Fig. 2: Synaptic connectivity of LH^GAD2-NI^RLN3 circuit.

a Anterograde tracing strategy of LH^GAD2 neurons. b Representative fluorescence within the LH, with arrowheads indicating starter cells. c RNAscope in situ hybridization in the NI, with cells co-expressing tdTomato and RLN3 denoted by arrowhead. d Percentage of cells co-expressing tdTomato and RLN3. n = 4 mice. e Retrograde tracing strategy of NI^RLN3 neurons. f Representative fluorescence within the NI, with arrowheads indicating starter cells. g RNAscope in situ hybridization in the LH, with cyan arrowheads denoting mCherry-labeled GAD2-expressing cells which partially co-express Slc17a6 as indicated by orange arrowheads. h Proportional distribution of RV-infected LH cells. n = 4 mice. i Schematic of electrophysiological recordings. j Traces of optogenetically evoked excitatory (oEPSCs) and inhibitory post-synaptic currents (oIPSCs) from NI neurons upon LH^GAD2 fiber stimulation.

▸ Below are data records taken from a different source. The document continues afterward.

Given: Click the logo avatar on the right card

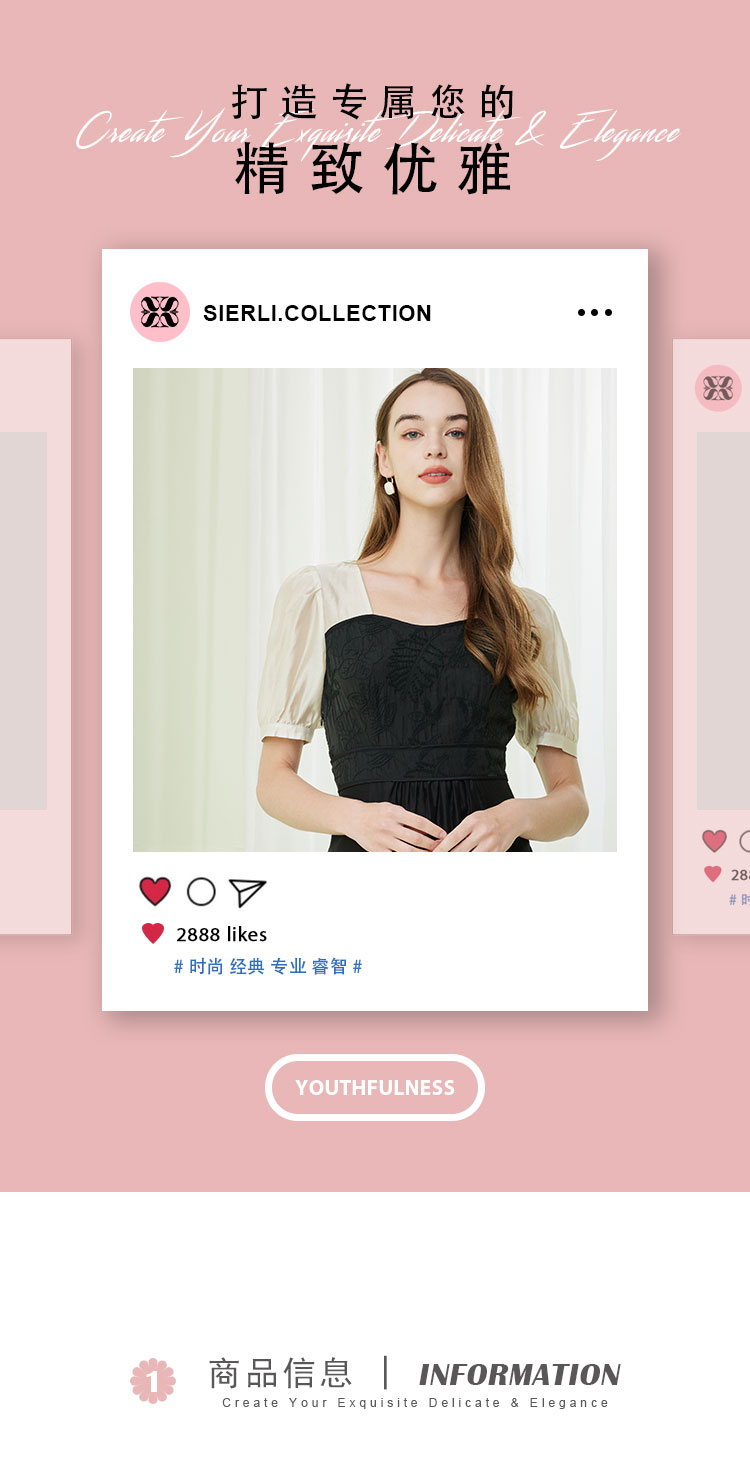Looking at the screenshot, I should click(718, 388).

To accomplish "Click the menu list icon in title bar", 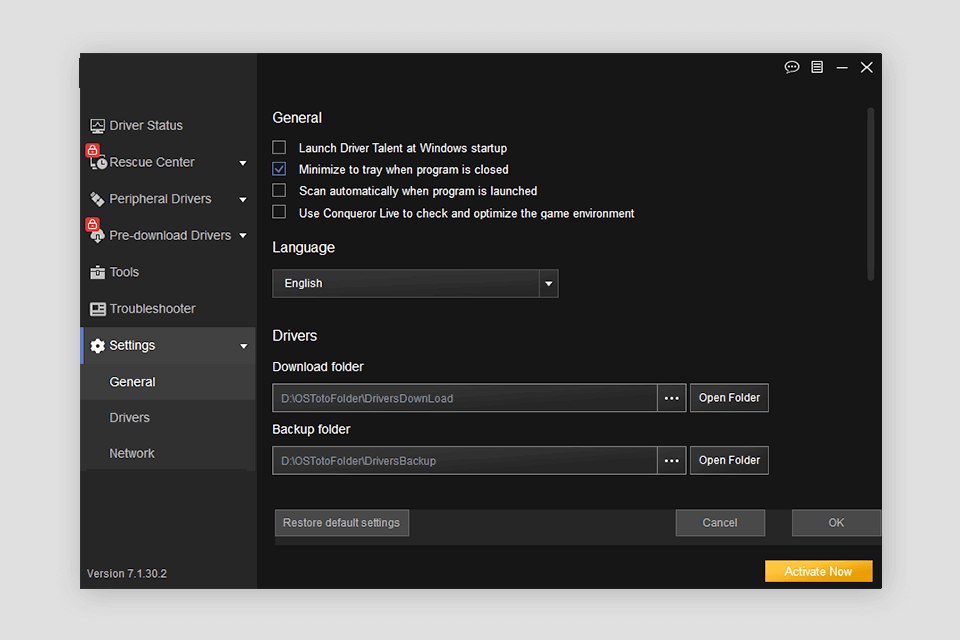I will 816,67.
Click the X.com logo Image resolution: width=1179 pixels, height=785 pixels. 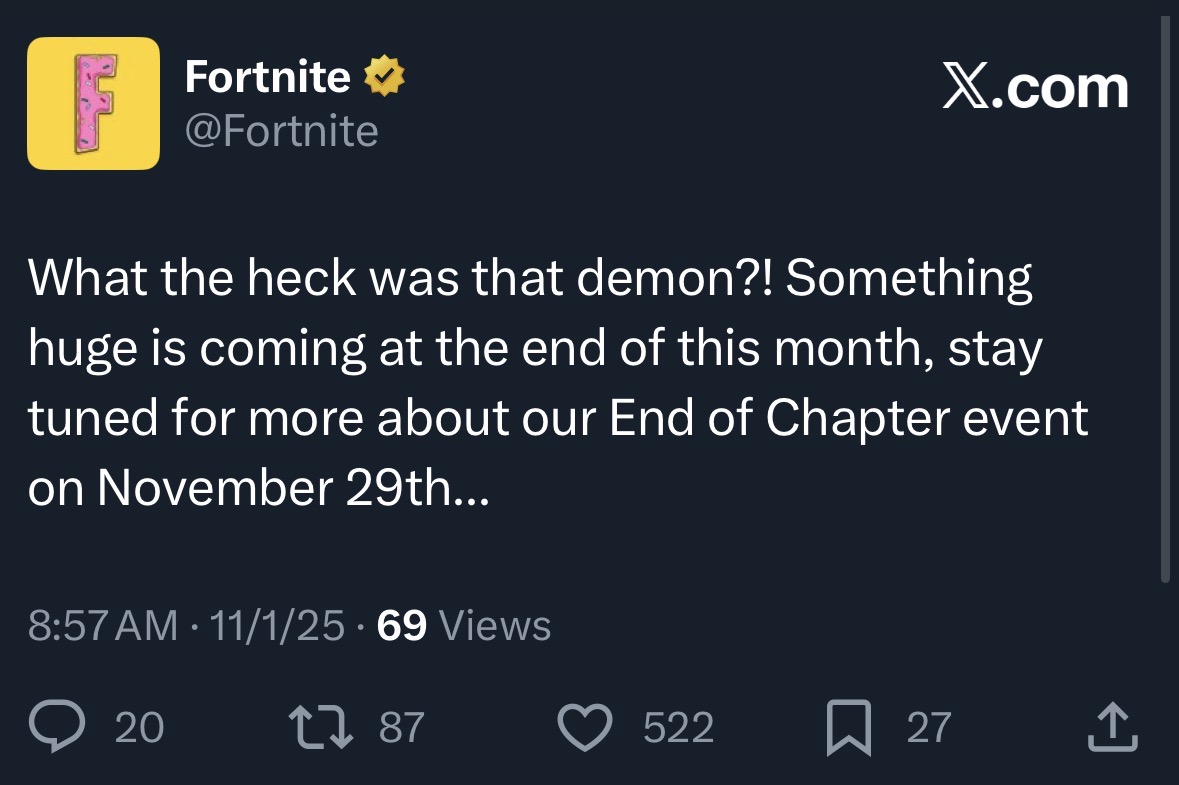[x=1035, y=88]
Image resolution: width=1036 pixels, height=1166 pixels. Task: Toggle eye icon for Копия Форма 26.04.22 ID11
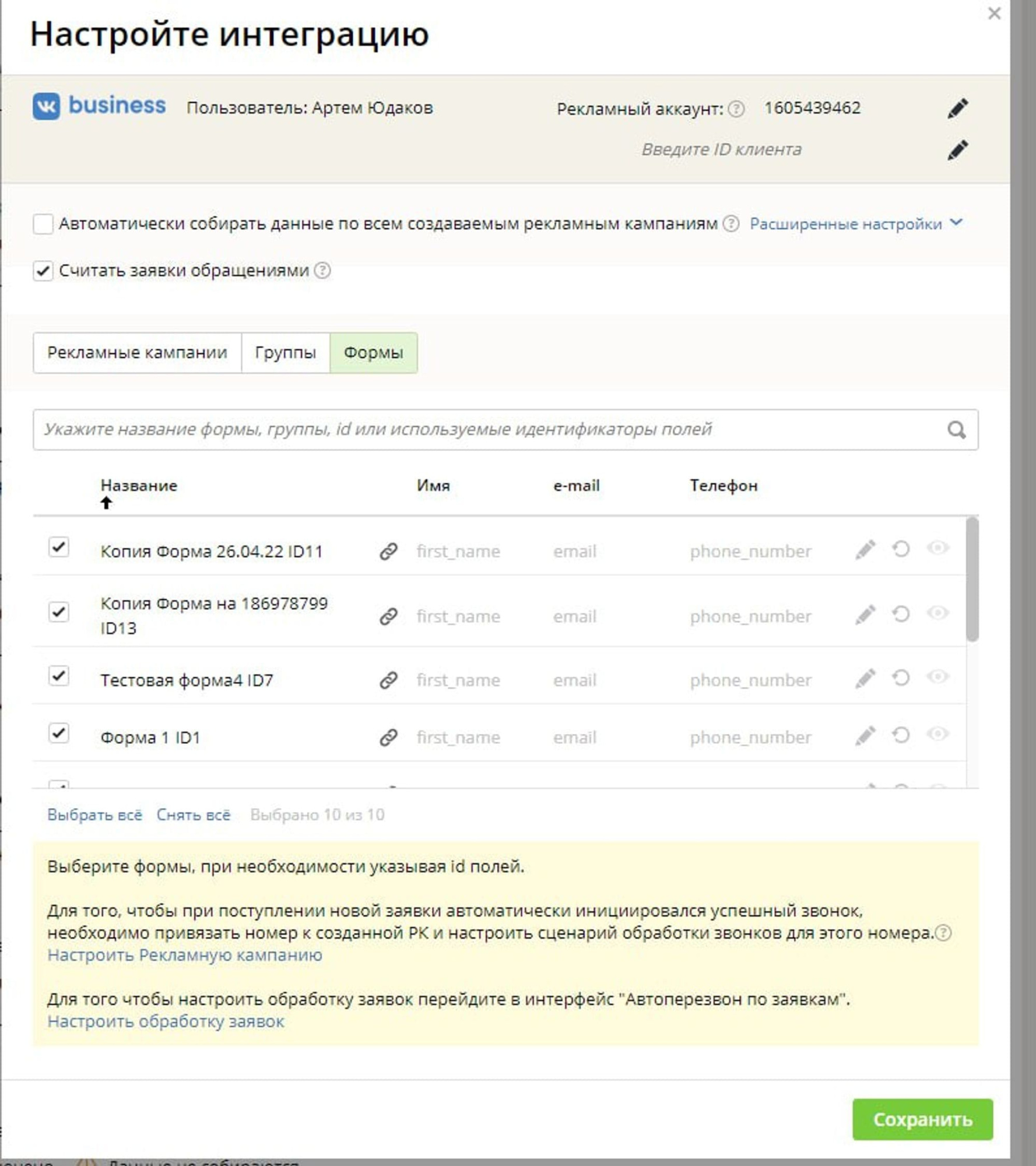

TTX and 4-AP were dissolved in artificial cerebral spinal fluid (ASCF), with bath application. Gray and pink lines each represent 160 individual traces; dark and red lines each represent average; blue lines signify light stimulation. k Average oEPSC and oIPSC amplitudes from photoactivated NI cells. n = 8 neurons/3 mice. l Representative traces of oEPSCs (above), opto-evoked excitatory post-synaptic potentials (oEPSPs; middle), and opto-evoked action potentials (APs; below) from photoactivated NI cells. n = 9 neurons/3 mice. m Schematic for LH^GAD2-NI GCaMP recordings (top) with representative image showing GCaMP transduction and implantation site of optical fiber (bottom). n–p LH^GAD2-NI fiber photometry signals in GFP- or jGCaMP7b-injected mice responding to conditioned stimulus (CS) under fed (n) and fasted (o) states. n, o Black dashed line indicates CS onset (time = 0); solid lines indicate average fluorescence traces, while shadings represent 95% confidence interval; gray frames show 5-s windows post-CS onset, which are used for calculations of area under the curve (AUC). n–p n = 12 trials/6 GFP mice, 18 trials/9 jGCaMP7b mice. Scale bar, 100 µm. Data were presented as the mean ± SEM; **p < 0.01, ****p < 0.0001. Statistical significance was assessed using two-way repeated measures (RM) ANOVA with uncorrected Fisher’s LSD multiple-comparisons test (p). Source data and exact p value are provided as a Source Data file.